You will find bratwurst all over Germany, but they vary from region to region. In 2010, Ralf Nolden und Martin Gies went on Europe’s most-watched television program Wetten dass..? betting that they could identify the different bratwurst from Germany’s 18 first-division football stadiums, blindfolded. They were right!

Like the bratwurst, each region of Germany has its own kind of blutwurst, or blood sausage, although they are less ubiquitous than the bratwurst.

And then there is the Frankfurter. Or is it the Wiener? Swiss butcher Johann Georg Lahner brought the recipe for the boiled, smoked sausages from Frankfurt to Vienna (Wien in German) and wanted a catchy name for his product. So he called it the Frankfurter. It became hugely popular in Vienna under this name. Outside of Austria, however, it became known as the wiener (literally, the Viennese).  The situation was complicated further in 1929 when a German law ruled that only sausages produced in Frankfurt could be called frankfurters. So, nowadays, the Frankfurter in Austria and the Wiener in Germany are almost the same sausage, although technically the latter can contain beef as well as pork. In Austria, Wiener is a fat, cooked, garlic-flavoured smoked sausage that is sliced thin and served on bread.

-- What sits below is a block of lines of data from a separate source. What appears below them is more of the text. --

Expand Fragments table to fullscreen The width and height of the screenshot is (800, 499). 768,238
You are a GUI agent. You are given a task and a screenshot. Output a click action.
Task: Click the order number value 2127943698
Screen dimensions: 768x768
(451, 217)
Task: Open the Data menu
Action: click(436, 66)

The most prominent of Germany’s sausage specialities is the currywurst. This isn’t a special sausage, rather a normal bratwurst served with a dark, rich, ketchup-like sauce and a sprinkling of curry powder.  Volkswagen’s plant at Wolfsburg runs its own butchery and serves 1.6m currywurst to Volkswagen employees each year!

Photo: daspaddy

The currywurst is particularly popular in the north of Germany, having originated in post-war Berlin. Heading southwards, somewhere around the River Maine, preferences for sausages change. This is known as the Weißwurstäquator. The weißwurst is particularly associated with Munich, where it is consumed in huge quantities.

Served in a bowl of hot water accompanied by sweet mustard, a bretzel and weißbier, a weißwurst should really be eaten before midday as the traditional recipes do not include any preservatives, just veal, pork and natural flavourings. Nowadays, you can also find weißwurst in supermarkets that keep for weeks. One of the best places to enjoy a weißwurst is at the Viktualienmarkt food market in Munich before a day of shopping.

Münchners love a good sausage. Uli Hoeneß, the president of Bayern Munich football club is also a wurst entrepreneur and owns a large sausage factory near Nuremburg!

A hundred kilometres south of Munich in Austria, the beloved Käsekrainer has become a source of neighbourly tension. Possibly the most indulgent of all sausages, the Käsekrainer contains little chunks of cheese that melt during cooking, leaving one of the most tender sausage experiences known to man. But Slovenia wants European Union Protected Designation of Origin (PDO) status for its Kranjska klobasa, from which the Käsekrainer developed. This made headline news in Austria in 2012! Then again, this isn’t the only simmering food dispute between the two countries: a Slovenian friend of SOTT swears that the apple strudel is actually a Slovenian dish.

Supermarkets and butchers all over the German-speaking world offer a fantastic array of sausages to fry, boil, slice or cover in curry sauce… be brave and you will be rewarded!